Kafka S3 Connector (`kaf-s3-connector`)

A Python library to seamlessly handle large Kafka messages by offloading them to Amazon S3.

This library provides a custom Kafka Producer and Consumer that automatically handle the process of storing large message payloads in an S3 bucket and passing lightweight references through Kafka.

Key Features

Automatic S3 Offloading: Produce messages larger than Kafka's recommended limit without manual intervention.
Transparent Consumption: Consume large messages as if they were directly in Kafka.
Data Integrity: Verifies the integrity of S3 objects using ETags to prevent data corruption.
Secure by Default: Leverages AWS IAM roles and the default boto3 credential chain, avoiding the need to hardcode secrets.
Flexible Configuration: Built on top of confluent-kafka-python, allowing for full customization of Kafka client settings, including SASL and SSL.

Installation

pip install .

How it Works

The S3Producer receives a large payload.
It uploads the payload to a specified S3 bucket with a unique key.
It produces a small JSON message to a Kafka topic containing the S3 bucket, key, and the object's ETag.
The S3Consumer reads the JSON reference from Kafka.
It downloads the original payload from S3.
It verifies the ETag to ensure the data is not corrupted, then returns the payload to your application.

Configuration

Configuration is handled through a single dictionary, with separate keys for kafka and s3 settings.

Security

AWS Credentials: This library is designed to be secure.

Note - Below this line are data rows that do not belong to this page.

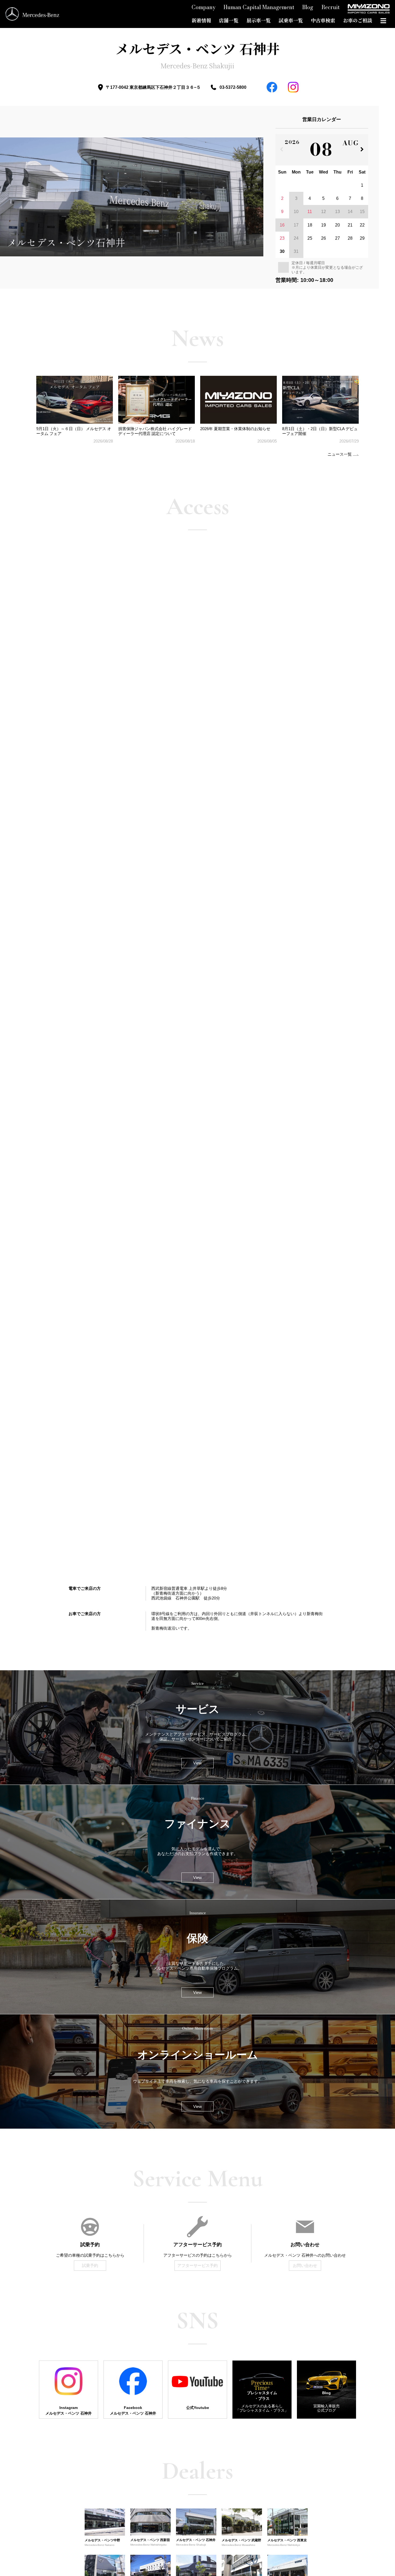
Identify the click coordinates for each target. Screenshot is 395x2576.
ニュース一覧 (340, 454)
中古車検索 (323, 20)
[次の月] (362, 150)
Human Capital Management (259, 7)
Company (204, 7)
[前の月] (281, 150)
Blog (307, 7)
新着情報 (201, 20)
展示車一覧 (258, 20)
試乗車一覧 (291, 20)
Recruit (330, 7)
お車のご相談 (357, 20)
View (197, 1763)
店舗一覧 (228, 20)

Do not pass AWS credentials in the configuration. It uses boto3's default credential discovery chain. The recommended and most secure way to provide credentials is by using an IAM Role attached to your compute instance (EC2, ECS, Lambda, etc.). Alternatively, you can use environment variables or a shared credentials file (~/.aws/credentials).
Kafka Security: All standard confluent-kafka-python security settings are supported and should be passed within the kafka dictionary. This includes SASL for authentication (e.g., PLAIN, SCRAM, and GSSAPI for Kerberos) and SSL/TLS for encryption.

Example Configuration

producer_config = {
    "kafka": {
        "bootstrap.servers": "localhost:9092",
    },
    "s3": {
        "bucket": "my-large-messages-bucket",
    }
}

consumer_config = {
    "kafka": {
        "bootstrap.servers": "localhost:9092",
        "group.id": "my-s3-consumers",
        "auto.offset.reset": "earliest",
    },
    "s3": {
        "bucket": "my-large-messages-bucket",
    }
}

Usage

Producer

from s3_connector import S3Producer

# Initialize producer with the config
producer = S3Producer(config=producer_config)

# Read a sample file
with open("examples/sample_payload.txt", "rb") as f:
    payload_data = f.read()

# Produce the data to a topic
producer.produce(topic="large-messages-topic", payload=payload_data)
print("Produced message to Kafka via S3.")

Consumer

from s3_connector import S3Consumer

# Initialize consumer with the config
consumer = S3Consumer(config=consumer_config)
consumer.subscribe(["large-messages-topic"])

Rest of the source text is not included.